Souvenez-vous, en 1982, « Ein Jahr (Es geht voran) » cartonnait au sein des charts internationaux. Une compo issue du premier elpee de Fehlfarben, « Monarchie und Alltag », paru deux ans plus tôt. Depuis, la formation allemande (NDR : fondée à Düsseldorf, en 1979) n’est plus jamais parvenue à renouer avec le succès. Changements de line up, séparations, reformations, ont même émaillé le parcours du combo, au cours des trois dernières décennies. Peter Hein, le leader et vocaliste, s’était même barré pour embrasser une carrière individuelle, à l’issue de la sortie de ce long playing. Pour revenir au bercail, en 2003.

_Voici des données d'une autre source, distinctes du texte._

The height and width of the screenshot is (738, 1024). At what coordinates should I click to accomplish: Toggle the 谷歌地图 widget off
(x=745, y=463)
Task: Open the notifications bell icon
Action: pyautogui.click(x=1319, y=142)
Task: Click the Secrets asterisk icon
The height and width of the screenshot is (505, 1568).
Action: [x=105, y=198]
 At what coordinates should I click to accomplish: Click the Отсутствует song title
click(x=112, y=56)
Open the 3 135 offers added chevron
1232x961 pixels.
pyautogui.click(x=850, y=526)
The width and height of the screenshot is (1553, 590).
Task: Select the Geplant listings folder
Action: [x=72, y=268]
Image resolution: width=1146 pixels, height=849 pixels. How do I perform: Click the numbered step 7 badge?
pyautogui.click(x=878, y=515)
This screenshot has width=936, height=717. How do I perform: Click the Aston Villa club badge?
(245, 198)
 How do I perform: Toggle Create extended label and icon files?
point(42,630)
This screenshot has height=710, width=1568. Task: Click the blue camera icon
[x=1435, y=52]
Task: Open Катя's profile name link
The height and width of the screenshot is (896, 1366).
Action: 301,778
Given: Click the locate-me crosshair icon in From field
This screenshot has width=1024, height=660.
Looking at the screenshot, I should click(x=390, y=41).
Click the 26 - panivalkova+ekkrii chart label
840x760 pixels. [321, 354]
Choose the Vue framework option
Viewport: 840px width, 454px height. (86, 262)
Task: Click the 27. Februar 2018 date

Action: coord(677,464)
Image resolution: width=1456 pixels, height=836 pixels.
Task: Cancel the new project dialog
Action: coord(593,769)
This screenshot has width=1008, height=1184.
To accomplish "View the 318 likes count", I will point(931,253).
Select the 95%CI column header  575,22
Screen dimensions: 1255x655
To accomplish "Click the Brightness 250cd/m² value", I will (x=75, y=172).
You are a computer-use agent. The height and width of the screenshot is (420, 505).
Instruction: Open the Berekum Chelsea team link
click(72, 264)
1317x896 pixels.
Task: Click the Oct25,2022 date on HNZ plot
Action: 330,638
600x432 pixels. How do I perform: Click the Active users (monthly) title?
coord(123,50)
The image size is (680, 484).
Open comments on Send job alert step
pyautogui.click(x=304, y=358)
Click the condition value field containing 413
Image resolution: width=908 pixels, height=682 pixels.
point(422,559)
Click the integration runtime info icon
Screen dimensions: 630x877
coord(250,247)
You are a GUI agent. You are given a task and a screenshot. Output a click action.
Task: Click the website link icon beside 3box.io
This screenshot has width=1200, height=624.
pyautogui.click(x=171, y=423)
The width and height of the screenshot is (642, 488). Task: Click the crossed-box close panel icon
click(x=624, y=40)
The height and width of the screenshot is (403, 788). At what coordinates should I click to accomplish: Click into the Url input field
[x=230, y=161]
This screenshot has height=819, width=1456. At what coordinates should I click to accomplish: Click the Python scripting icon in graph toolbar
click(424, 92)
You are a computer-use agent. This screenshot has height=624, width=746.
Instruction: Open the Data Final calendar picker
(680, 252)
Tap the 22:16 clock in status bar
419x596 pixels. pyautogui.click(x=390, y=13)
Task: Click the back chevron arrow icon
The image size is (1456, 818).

« Glücksmaschinen », le nouvel album de la formation germanique, recèle une compo qui vaut son pesant d’or : « Neues leben ». Digne de leur hit du début des eighties. Tout y est : la fureur lyrique, le groove de la ligne de basse et les pulsions électro industrielles. Sans oublier les lyrics qui traitent de la situation socioéconomique contemporaine. Des thèmes qui alimentent d’ailleurs la plupart des textes de ce disque. Malheureusement, le reste de la plaque fait un peu pâle figure. Il y a bien encore le titre maître, dansant et mélodique, qui nous replonge dans l’univers post/punk (NDR : ou new wave, si vous préférez). Ou encore « Vielleicht leute 5 », caractérisé par son clavier vintage et ses accès de basse ténébreux, cold, même s’il est quelque peu gâché par des interventions vocales, un peu trop approximatives. Voire le final « Respekt ? », rappelant que les musiciens de Fehlfarben sont toujours des inconditionnels du Clash (NDR : et certainement du classique « The magnificent seven »). Un Ep aurait suffi !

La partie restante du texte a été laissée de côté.